According to the ONS just 2.7% of the UK population is LGBTQIA+. Wildly over-represented in the media, in politics and in academia, if you spend an evening watching the BBC you might have thought that the number was far greater but it is not. In London as a whole the percent is just over 3%, out here in the boonies it is far lower. Things are what they are. But other than casting at least one gay character in almost ever TV drama there are other ways in which activists try to persuade us that thereare far more LGBTQ+ folk than there are, so that there can be more demands for special treatment for a community that is more affluent than the straight community and clearly encountering few glass ceilings these days which is, for the avoidance of doubt, a good thing. Think of gay days.

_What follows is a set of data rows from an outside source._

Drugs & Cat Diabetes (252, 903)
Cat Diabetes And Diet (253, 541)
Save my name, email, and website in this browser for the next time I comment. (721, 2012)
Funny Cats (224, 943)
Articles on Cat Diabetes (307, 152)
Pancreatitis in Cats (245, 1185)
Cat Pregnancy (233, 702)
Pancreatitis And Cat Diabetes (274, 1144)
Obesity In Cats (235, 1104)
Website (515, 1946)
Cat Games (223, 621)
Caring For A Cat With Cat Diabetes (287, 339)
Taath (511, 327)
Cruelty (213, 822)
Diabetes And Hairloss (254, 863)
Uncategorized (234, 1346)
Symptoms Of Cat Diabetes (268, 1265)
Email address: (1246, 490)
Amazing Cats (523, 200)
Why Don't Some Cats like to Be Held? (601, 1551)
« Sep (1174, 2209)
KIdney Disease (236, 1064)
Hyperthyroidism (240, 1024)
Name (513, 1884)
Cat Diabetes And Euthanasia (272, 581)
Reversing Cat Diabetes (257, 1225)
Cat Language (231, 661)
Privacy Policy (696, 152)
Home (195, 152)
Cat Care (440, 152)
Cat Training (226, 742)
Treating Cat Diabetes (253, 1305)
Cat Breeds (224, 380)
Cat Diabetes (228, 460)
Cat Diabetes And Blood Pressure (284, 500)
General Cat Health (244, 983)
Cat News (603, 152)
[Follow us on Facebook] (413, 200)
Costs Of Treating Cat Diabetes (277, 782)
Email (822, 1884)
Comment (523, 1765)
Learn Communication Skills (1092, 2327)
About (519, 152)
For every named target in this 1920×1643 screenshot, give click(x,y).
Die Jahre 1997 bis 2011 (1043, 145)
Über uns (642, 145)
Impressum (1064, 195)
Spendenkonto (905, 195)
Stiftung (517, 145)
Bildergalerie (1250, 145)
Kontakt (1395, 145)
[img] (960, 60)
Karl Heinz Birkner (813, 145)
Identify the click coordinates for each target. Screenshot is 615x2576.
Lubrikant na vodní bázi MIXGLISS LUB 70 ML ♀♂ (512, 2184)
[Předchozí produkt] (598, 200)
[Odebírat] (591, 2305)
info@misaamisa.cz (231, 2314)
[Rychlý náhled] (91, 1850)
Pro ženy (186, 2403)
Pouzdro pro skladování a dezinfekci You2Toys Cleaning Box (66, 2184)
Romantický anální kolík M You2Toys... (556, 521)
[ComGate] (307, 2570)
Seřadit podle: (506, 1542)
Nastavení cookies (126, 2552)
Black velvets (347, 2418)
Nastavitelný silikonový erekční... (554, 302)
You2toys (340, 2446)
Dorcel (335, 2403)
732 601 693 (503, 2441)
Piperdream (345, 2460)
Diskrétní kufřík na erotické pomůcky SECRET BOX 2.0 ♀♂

The table below is not entirely accurate. I might argue that World AIDS day is not really a gay day although the gay community in the West was and still is more at risk of this awful disease. But on the other hand it misses out a stack of other events. For instance May 17-22 is Pride week in Trafford. There are local inititiaves to claim extra days throughout the year with local Pride gatherings across the land. But even on the tally below 109 of 365 days a year have been claimed at least once. Some days are double LGBTQIA+. March 31 is not only part of Bisexual Health Awareness Month but also International Transgender day of Visibility.
109 days have been claimed by a community that demands we celebrate what they do, a community which encompasses just 2.7% of the population. Even in the House of Commons less than 8% of MPs are openly gay. As I reported last year, 11.9% of onscreen TV roles are LGBTQIA+ folk. This is over-representation on a large scale but it is nothing like the “day claiming” over-representation. Now we need to ensure that at least 29.7% of zebra crossings are also gay. The fight goes on.